Pointing records for text and elements:
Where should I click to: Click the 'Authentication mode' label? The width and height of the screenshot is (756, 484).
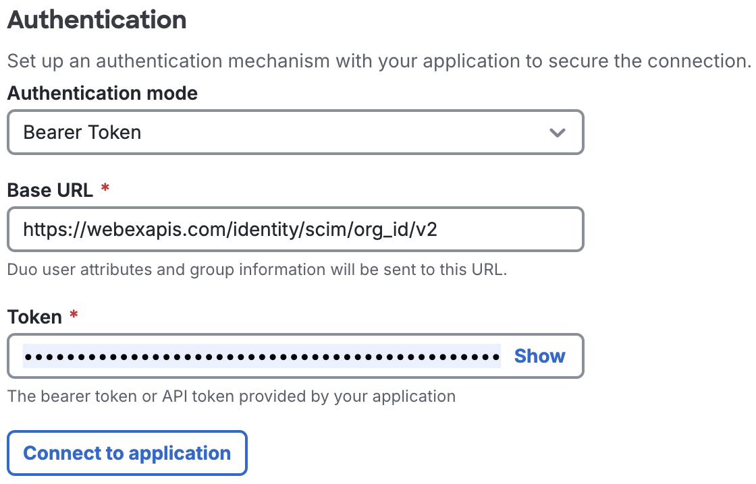tap(102, 93)
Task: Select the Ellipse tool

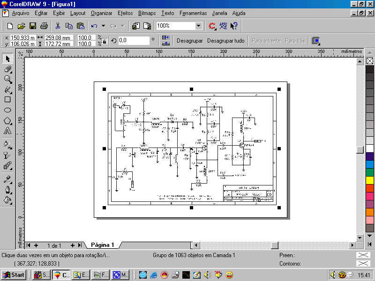Action: 8,110
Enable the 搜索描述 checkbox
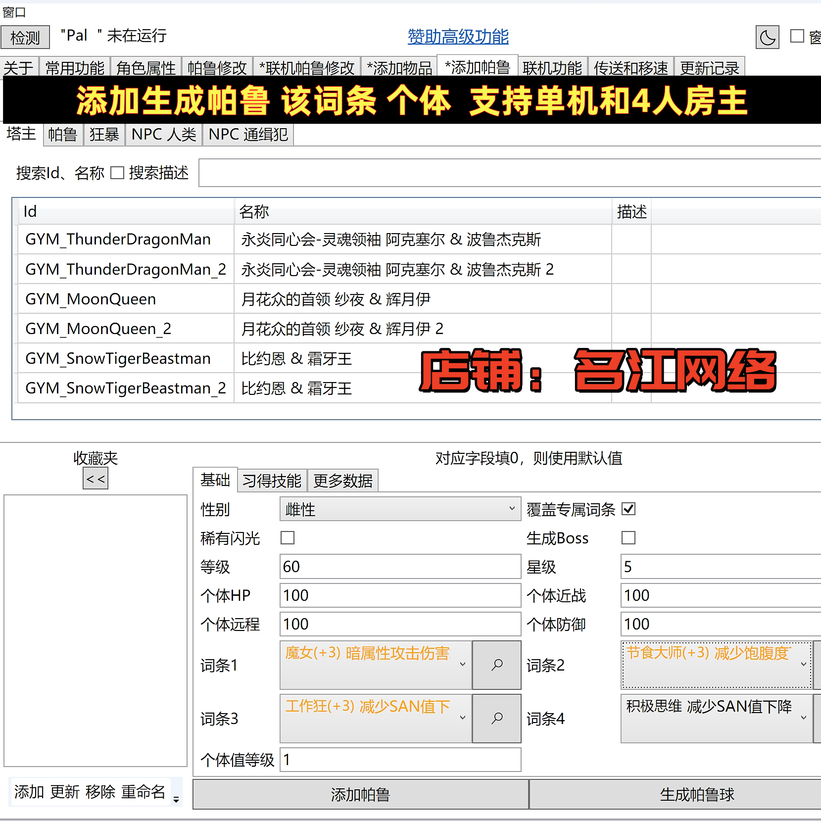 click(117, 173)
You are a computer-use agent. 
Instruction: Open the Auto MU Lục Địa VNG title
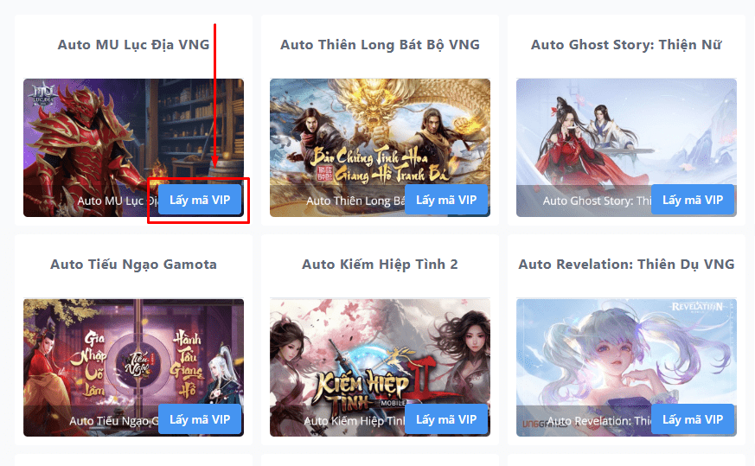point(133,45)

AIM OF THE TASK: Reproduce the text lines of all the items word for word, leaving out the pictures.

TASK RESULT:
Where should I click to: Click the 'Authentication mode' label? The width and height of the screenshot is (756, 484).
tap(102, 93)
Task: Select the Ellipse tool

Action: 8,110
Enable the 搜索描述 checkbox
 click(117, 173)
You are a computer-use agent. 
Instruction: Open the Auto MU Lục Địa VNG title
point(133,45)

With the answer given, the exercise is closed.